▶ **TASK DETAILS**:
All that is needed is an exact copy of the lines from the beginning of the data below through the line containing "Click the ankle seam of the boot", minus the pictures.

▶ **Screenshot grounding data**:
···

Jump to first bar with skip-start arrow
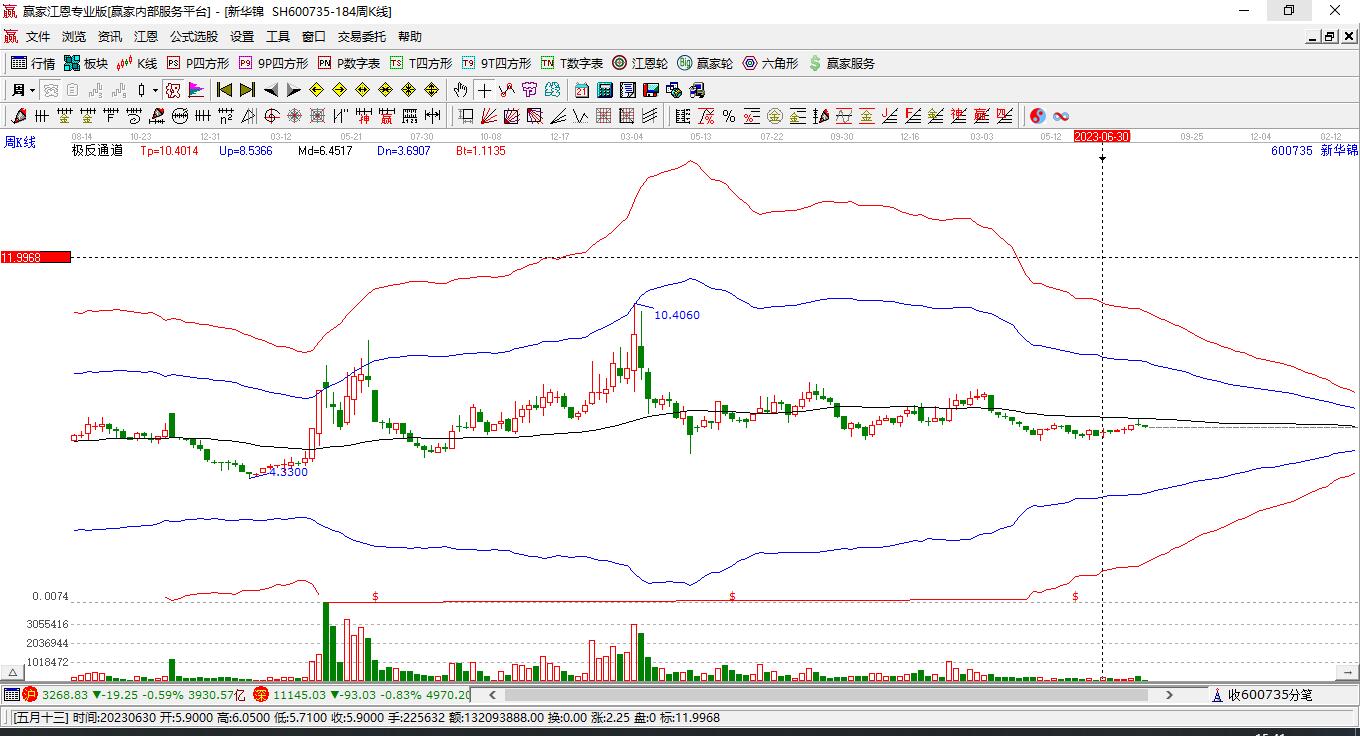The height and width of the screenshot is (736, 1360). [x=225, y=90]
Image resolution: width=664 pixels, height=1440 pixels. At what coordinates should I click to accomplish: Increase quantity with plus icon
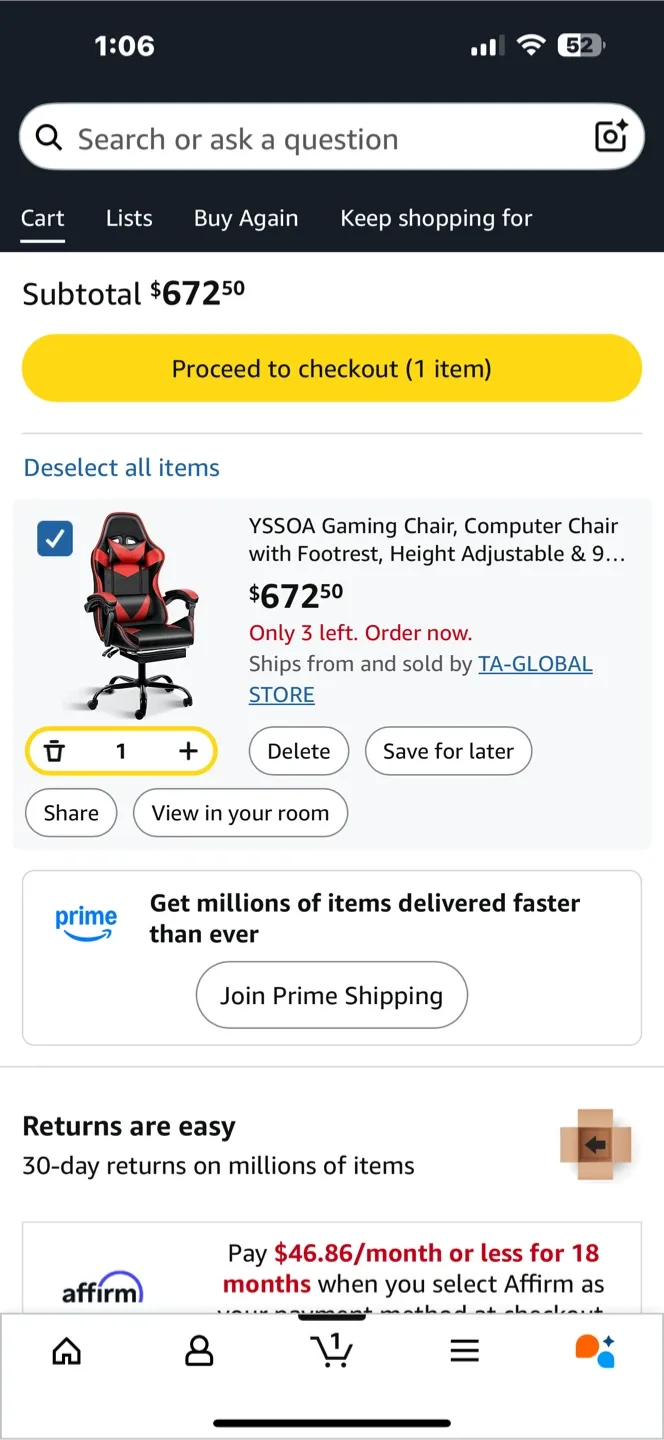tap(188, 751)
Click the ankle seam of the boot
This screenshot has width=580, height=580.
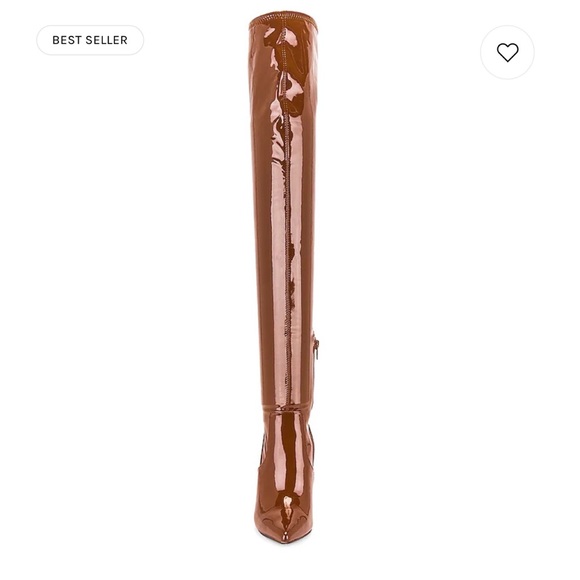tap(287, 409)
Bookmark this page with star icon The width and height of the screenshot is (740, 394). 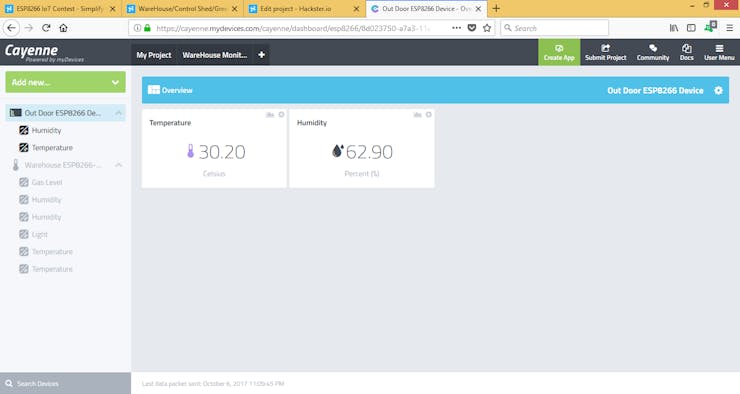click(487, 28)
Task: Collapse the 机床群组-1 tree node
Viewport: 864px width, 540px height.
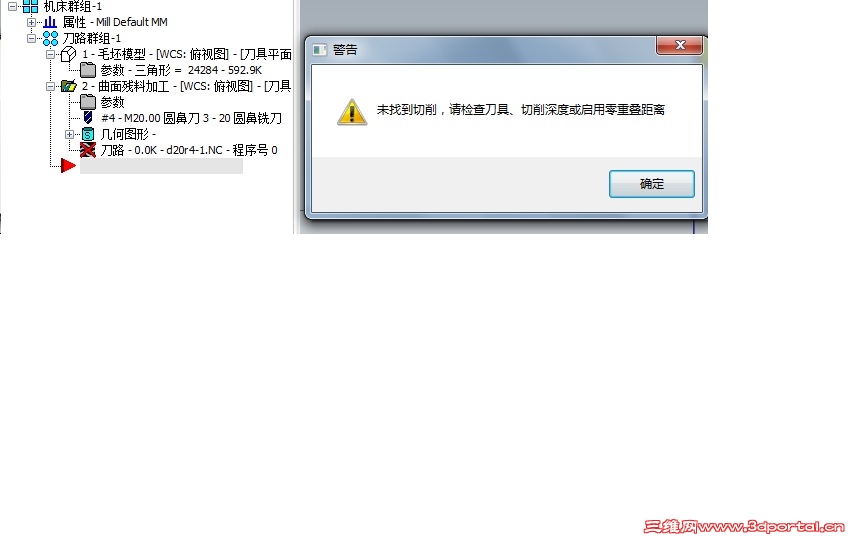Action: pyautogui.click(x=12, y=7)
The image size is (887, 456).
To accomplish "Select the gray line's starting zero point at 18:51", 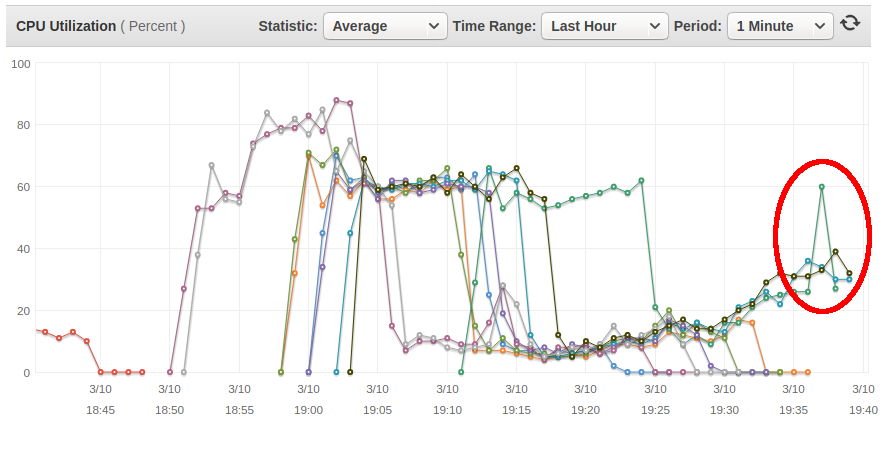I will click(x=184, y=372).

···

▶ **RESULT OF THIS TASK**:
Jump to first bar with skip-start arrow
The height and width of the screenshot is (736, 1360). [x=225, y=90]
Image resolution: width=664 pixels, height=1440 pixels. At what coordinates should I click to accomplish: Increase quantity with plus icon
tap(188, 751)
Click the ankle seam of the boot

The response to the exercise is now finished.